▸ **WHAT YOU WILL DO**
Repeat only the lines below from the one that contains "Task: Click the Bosch logo" through the final line, exactly. Omit pictures.

### ENTRIES SHOWN

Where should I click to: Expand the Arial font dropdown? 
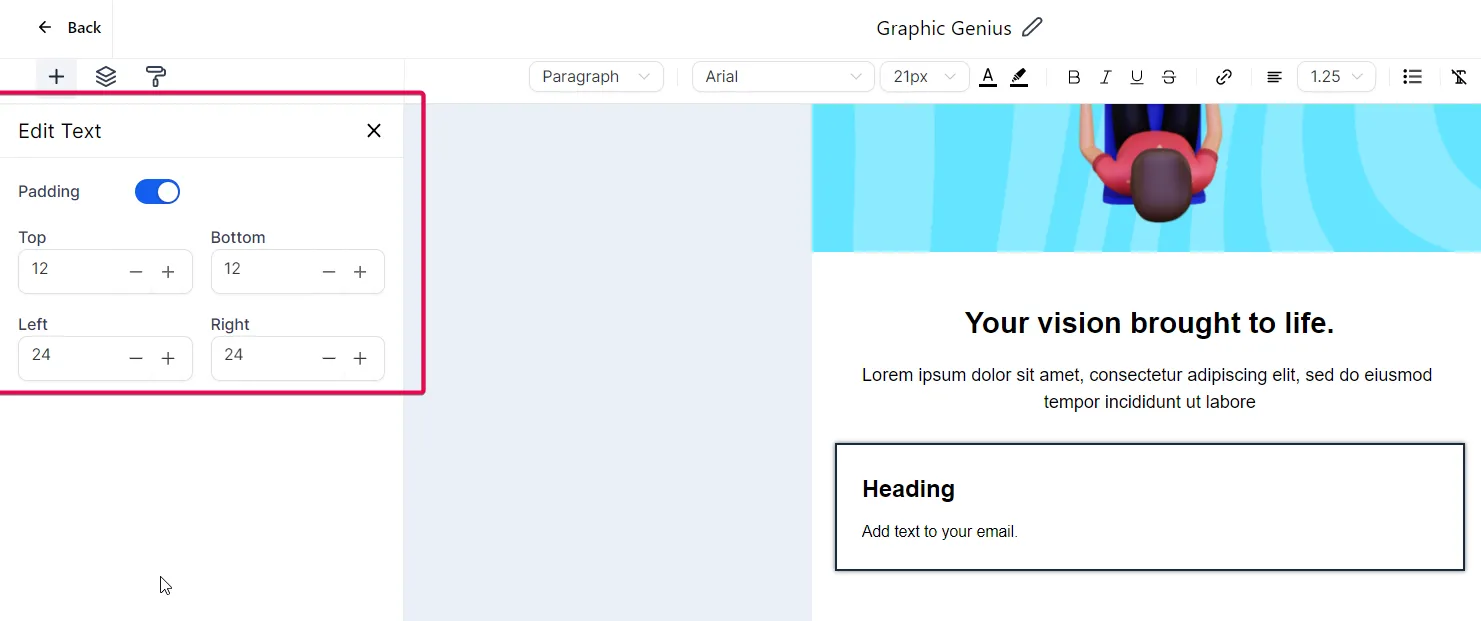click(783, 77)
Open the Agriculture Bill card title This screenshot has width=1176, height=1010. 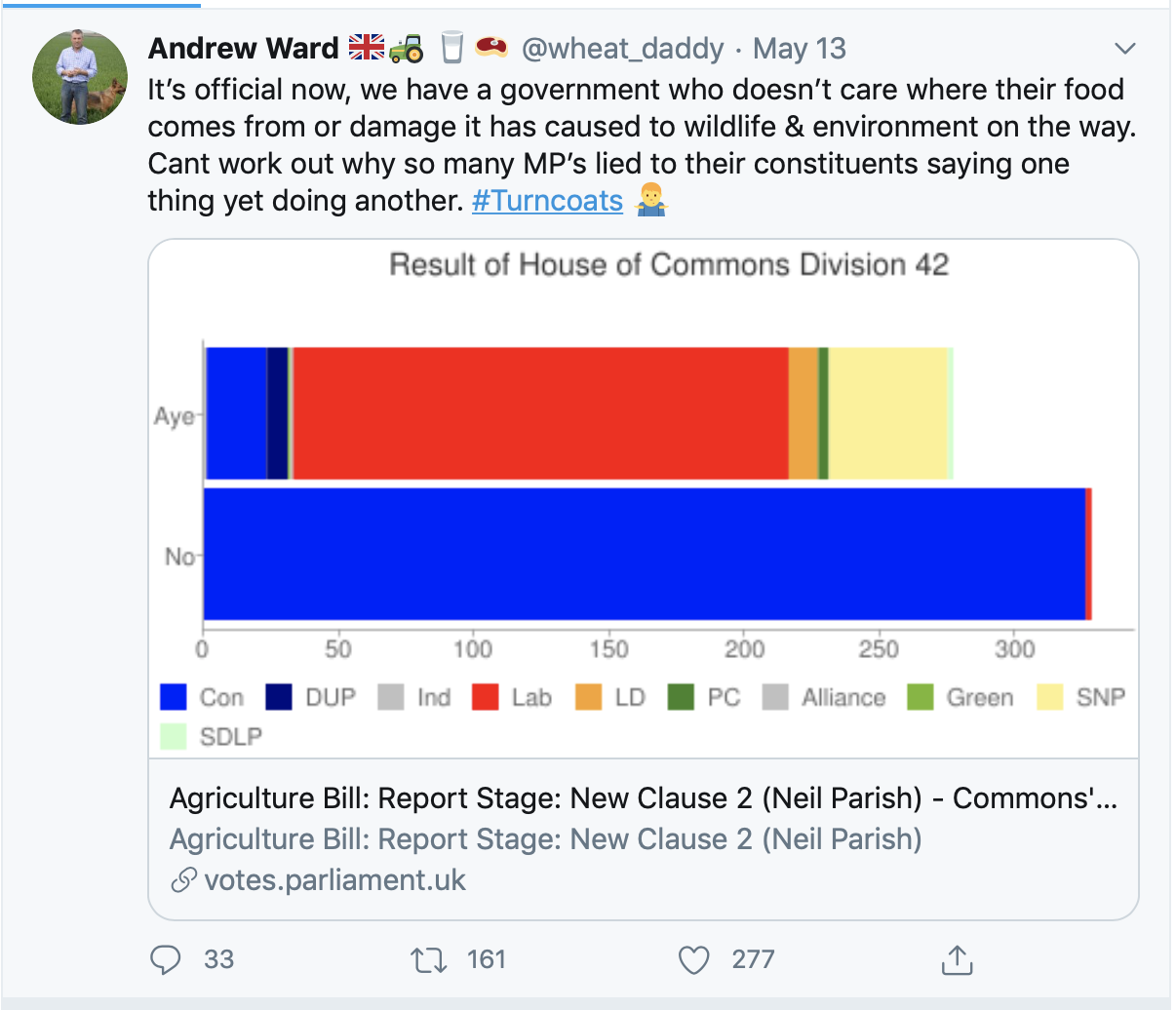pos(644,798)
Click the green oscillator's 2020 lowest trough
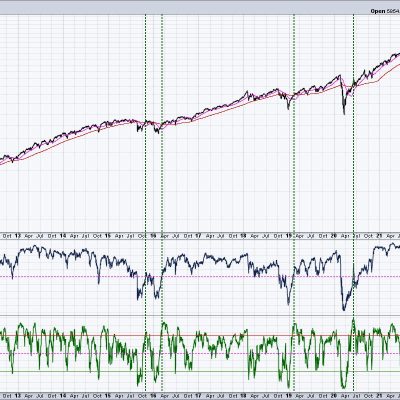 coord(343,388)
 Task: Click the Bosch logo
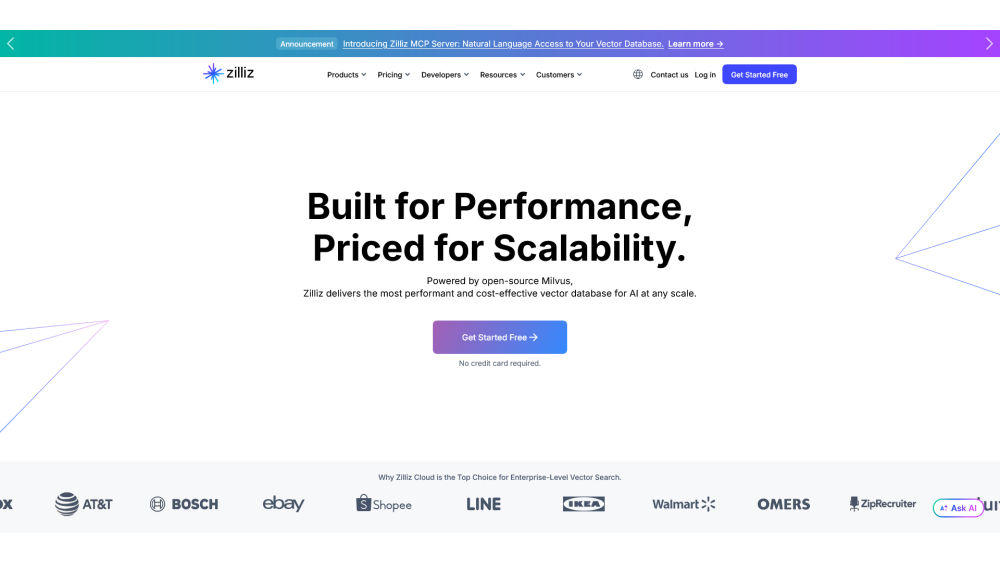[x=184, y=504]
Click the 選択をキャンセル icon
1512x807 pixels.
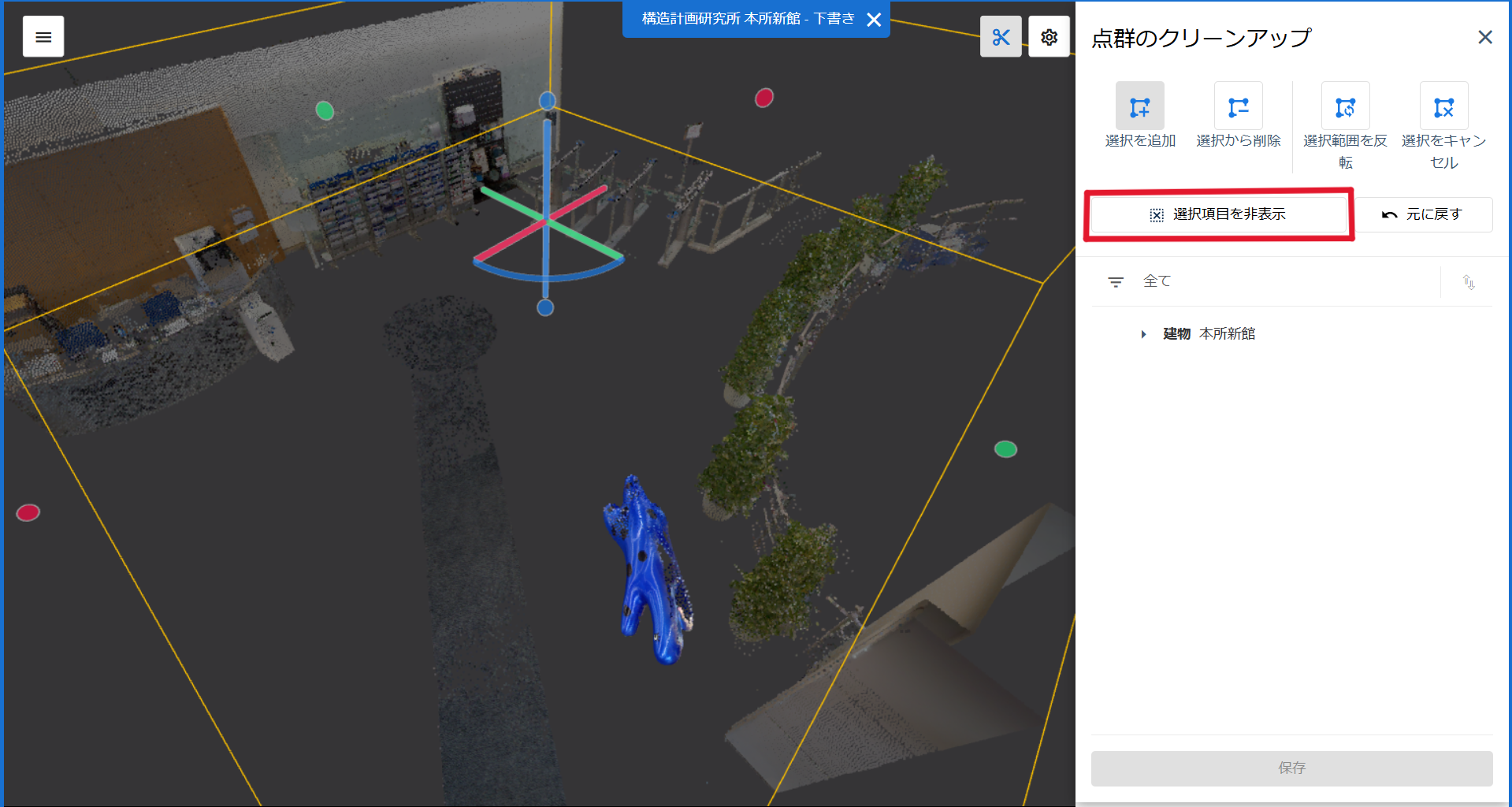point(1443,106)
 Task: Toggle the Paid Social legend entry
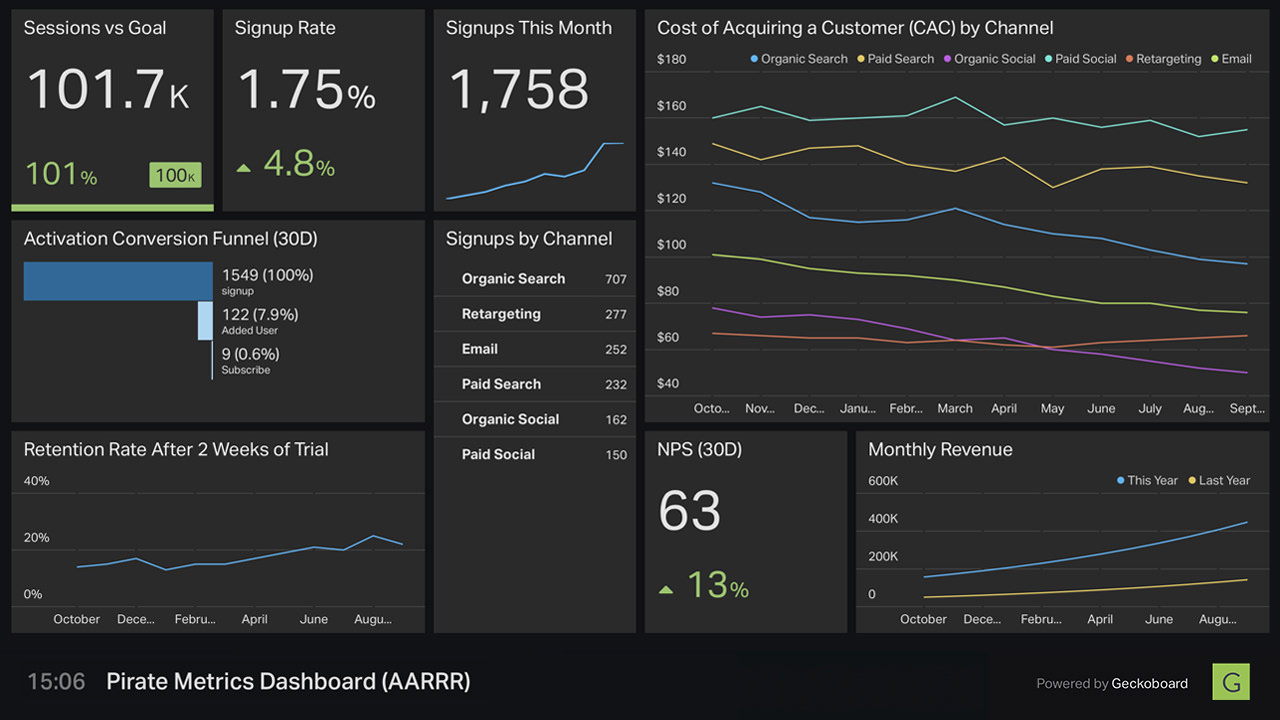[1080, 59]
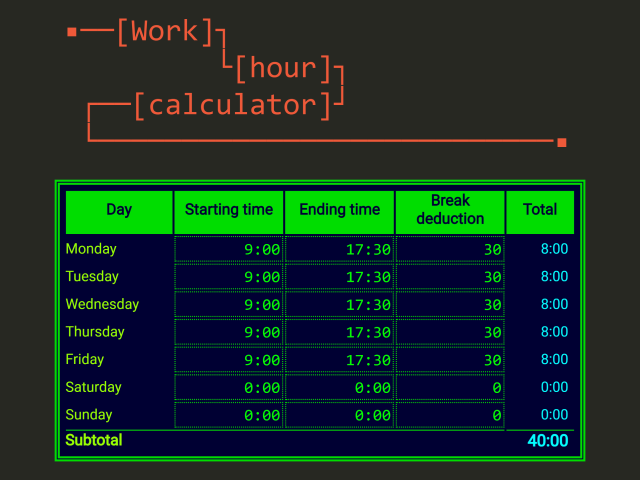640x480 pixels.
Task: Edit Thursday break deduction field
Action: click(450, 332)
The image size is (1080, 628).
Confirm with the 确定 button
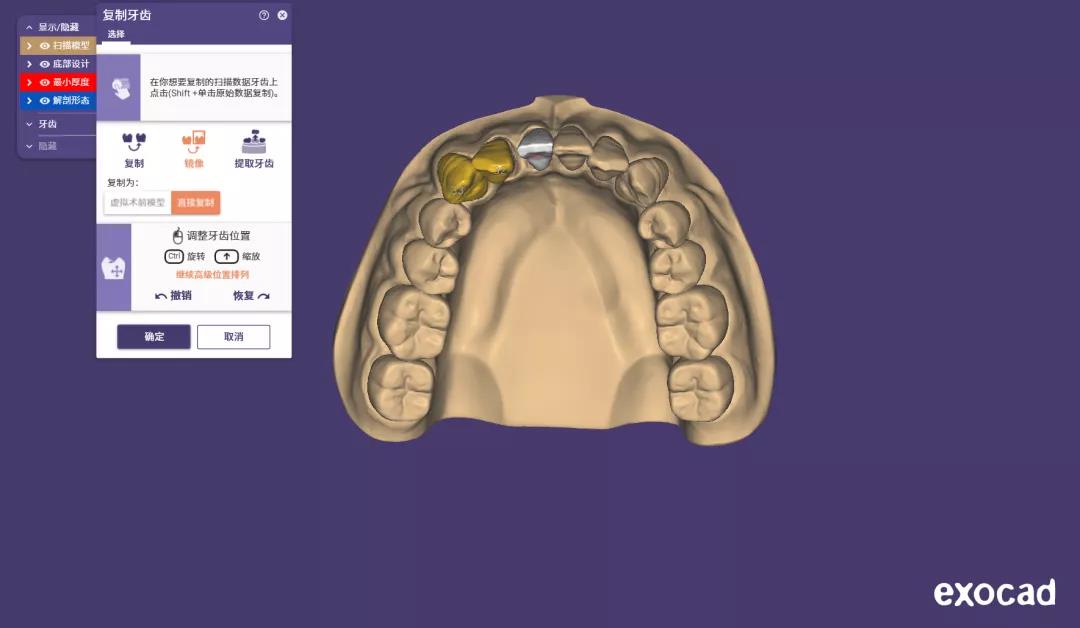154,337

######

▸ **EXERCISE OUTPUT**
 Task: Click the Bosch logo
[x=184, y=504]
Click the 選択をキャンセル icon
1512x807 pixels.
point(1443,106)
 Task: Toggle the Paid Social legend entry
[1080, 59]
640x480 pixels.
Task: Edit Thursday break deduction field
Action: click(450, 332)
The image size is (1080, 628).
Confirm with the 确定 button
154,337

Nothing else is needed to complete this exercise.